>>

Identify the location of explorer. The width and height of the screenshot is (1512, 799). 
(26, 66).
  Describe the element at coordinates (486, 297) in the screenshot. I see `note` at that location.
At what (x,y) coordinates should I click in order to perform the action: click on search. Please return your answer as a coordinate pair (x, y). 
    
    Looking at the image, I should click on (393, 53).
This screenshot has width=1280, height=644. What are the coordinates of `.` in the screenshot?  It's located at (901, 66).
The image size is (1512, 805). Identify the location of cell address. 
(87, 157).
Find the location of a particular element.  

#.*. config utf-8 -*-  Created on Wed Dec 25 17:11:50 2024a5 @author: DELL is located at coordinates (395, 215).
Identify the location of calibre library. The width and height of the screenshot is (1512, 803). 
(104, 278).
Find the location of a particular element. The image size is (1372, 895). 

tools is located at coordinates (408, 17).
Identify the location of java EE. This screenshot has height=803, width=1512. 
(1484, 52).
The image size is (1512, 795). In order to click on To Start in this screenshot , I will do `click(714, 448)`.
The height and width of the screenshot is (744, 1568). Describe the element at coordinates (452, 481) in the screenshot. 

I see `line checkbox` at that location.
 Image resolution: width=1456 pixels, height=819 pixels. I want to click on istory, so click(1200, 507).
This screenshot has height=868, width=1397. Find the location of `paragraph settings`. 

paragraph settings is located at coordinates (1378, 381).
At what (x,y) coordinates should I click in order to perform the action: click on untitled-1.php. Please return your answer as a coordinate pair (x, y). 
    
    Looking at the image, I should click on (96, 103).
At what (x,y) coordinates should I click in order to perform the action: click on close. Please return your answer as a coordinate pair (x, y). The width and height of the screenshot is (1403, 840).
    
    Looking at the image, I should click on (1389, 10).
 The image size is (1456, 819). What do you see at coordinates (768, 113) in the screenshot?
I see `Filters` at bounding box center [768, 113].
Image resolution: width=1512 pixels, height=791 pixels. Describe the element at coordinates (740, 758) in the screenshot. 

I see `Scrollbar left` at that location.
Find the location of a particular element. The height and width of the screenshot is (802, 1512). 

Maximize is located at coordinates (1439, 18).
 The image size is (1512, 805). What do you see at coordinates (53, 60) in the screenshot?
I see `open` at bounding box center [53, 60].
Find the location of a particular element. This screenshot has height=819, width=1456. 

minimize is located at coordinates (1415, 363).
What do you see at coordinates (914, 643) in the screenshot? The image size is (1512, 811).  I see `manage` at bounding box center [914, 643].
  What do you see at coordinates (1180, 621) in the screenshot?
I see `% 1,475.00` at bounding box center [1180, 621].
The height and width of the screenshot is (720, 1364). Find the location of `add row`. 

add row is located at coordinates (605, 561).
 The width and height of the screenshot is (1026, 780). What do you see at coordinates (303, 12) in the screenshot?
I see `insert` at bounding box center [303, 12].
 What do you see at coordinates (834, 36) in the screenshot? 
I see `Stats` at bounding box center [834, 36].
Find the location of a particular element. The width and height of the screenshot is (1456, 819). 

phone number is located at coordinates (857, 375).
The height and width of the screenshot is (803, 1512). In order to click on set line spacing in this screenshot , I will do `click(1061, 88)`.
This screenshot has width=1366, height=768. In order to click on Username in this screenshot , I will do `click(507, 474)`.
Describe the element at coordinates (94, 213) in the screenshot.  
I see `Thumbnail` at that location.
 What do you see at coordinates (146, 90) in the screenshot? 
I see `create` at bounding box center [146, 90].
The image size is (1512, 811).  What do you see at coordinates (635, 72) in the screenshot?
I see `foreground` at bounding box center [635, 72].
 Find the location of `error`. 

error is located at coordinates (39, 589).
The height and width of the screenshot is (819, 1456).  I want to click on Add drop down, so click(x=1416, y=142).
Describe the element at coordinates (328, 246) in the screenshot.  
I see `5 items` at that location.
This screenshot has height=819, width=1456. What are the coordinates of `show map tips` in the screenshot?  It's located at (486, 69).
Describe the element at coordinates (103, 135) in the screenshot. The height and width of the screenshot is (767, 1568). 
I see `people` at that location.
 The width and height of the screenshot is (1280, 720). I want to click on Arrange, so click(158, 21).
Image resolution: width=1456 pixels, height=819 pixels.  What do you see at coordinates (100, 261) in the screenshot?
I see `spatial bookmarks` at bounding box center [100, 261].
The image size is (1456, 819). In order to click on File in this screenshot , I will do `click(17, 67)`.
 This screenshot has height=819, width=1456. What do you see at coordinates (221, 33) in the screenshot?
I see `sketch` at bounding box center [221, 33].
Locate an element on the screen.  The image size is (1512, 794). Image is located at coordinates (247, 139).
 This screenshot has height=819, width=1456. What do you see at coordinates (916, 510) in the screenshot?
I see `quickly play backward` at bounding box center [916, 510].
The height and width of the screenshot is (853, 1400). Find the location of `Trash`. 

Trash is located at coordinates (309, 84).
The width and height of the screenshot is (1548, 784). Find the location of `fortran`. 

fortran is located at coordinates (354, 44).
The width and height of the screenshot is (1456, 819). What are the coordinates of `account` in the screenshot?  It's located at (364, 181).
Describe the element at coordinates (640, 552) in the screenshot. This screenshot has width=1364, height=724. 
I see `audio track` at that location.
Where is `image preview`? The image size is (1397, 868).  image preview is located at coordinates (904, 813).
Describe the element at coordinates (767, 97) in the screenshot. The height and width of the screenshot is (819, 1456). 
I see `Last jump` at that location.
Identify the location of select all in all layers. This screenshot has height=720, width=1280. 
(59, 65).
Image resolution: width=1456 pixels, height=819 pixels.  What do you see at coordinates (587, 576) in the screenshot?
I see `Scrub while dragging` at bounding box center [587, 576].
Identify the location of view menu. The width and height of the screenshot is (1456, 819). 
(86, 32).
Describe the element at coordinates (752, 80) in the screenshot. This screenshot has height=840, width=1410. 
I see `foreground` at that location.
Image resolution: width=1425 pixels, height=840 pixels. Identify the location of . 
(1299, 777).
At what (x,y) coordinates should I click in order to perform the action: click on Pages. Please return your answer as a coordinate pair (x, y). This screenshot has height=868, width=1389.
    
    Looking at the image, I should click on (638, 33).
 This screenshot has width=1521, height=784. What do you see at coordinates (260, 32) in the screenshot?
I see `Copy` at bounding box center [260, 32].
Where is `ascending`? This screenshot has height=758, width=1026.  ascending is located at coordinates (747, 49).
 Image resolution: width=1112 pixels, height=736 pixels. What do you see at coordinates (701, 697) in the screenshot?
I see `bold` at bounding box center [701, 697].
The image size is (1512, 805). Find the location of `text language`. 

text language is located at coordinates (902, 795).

<<

- DIRECTIONS -
Arrange the data as a Markdown table with the columns Row and Line, numbering each line and leaving out blank ones. Cover only the lines starting at the one containing "click on untitled-1.php." and ending at the one containing "center [1180, 621].", both included.

- RESPONSE TO THIS EXERCISE -
| Row | Line |
|---|---|
| 1 | At what (x,y) coordinates should I click in order to perform the action: click on untitled-1.php. Please return your answer as a coordinate pair (x, y).  |
| 2 |     Looking at the image, I should click on (96, 103). |
| 3 | At what (x,y) coordinates should I click in order to perform the action: click on close. Please return your answer as a coordinate pair (x, y). The width and height of the screenshot is (1403, 840). |
| 4 |     Looking at the image, I should click on (1389, 10). |
| 5 |  The image size is (1456, 819). What do you see at coordinates (768, 113) in the screenshot? |
| 6 | I see `Filters` at bounding box center [768, 113]. |
| 7 | Image resolution: width=1512 pixels, height=791 pixels. Describe the element at coordinates (740, 758) in the screenshot.  |
| 8 | I see `Scrollbar left` at that location. |
| 9 | Find the location of a particular element. The height and width of the screenshot is (802, 1512).  |
| 10 | Maximize is located at coordinates (1439, 18). |
| 11 |  The image size is (1512, 805). What do you see at coordinates (53, 60) in the screenshot? |
| 12 | I see `open` at bounding box center [53, 60]. |
| 13 | Find the location of a particular element. This screenshot has height=819, width=1456.  |
| 14 | minimize is located at coordinates (1415, 363). |
| 15 | What do you see at coordinates (914, 643) in the screenshot? The image size is (1512, 811).  I see `manage` at bounding box center [914, 643]. |
| 16 |   What do you see at coordinates (1180, 621) in the screenshot? |
| 17 | I see `% 1,475.00` at bounding box center [1180, 621]. |